Aim of the exercise:
Please set down, exactly as written, the line containing "Select Equatorial Guinea in the list" and every line after it through the end of the records.

Input data:
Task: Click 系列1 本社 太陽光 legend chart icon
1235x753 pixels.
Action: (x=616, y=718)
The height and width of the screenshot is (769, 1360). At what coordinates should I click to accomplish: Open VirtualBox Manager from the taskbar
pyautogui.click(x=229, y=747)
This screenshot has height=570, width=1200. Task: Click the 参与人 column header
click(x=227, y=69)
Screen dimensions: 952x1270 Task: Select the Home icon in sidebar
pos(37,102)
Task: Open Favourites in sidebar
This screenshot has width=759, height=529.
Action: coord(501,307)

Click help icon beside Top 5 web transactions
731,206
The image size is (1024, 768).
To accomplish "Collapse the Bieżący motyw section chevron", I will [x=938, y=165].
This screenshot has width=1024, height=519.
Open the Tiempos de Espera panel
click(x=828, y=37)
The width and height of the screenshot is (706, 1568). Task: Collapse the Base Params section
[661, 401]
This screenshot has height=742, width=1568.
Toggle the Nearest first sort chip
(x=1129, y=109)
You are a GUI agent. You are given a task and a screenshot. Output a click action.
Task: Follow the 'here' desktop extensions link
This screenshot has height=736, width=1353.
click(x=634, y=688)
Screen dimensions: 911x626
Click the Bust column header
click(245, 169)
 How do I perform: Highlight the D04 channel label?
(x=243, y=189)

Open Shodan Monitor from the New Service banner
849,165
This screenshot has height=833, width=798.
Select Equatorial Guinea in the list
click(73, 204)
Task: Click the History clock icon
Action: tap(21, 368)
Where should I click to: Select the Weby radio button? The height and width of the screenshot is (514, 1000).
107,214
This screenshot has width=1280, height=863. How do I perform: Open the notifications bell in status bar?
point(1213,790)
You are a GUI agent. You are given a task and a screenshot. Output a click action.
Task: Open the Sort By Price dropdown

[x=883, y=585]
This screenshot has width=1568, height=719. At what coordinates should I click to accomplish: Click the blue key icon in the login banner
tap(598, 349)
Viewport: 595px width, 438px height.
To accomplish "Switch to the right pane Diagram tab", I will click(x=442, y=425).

Solution for this problem:
Select Equatorial Guinea in the list
click(73, 204)
Task: Click the History clock icon
Action: tap(21, 368)
Where should I click to: Select the Weby radio button? The height and width of the screenshot is (514, 1000).
107,214
This screenshot has width=1280, height=863. How do I perform: Open the notifications bell in status bar?
point(1213,790)
You are a GUI agent. You are given a task and a screenshot. Output a click action.
Task: Open the Sort By Price dropdown

[x=883, y=585]
This screenshot has width=1568, height=719. At what coordinates should I click to accomplish: Click the blue key icon in the login banner
tap(598, 349)
Viewport: 595px width, 438px height.
To accomplish "Switch to the right pane Diagram tab", I will click(x=442, y=425).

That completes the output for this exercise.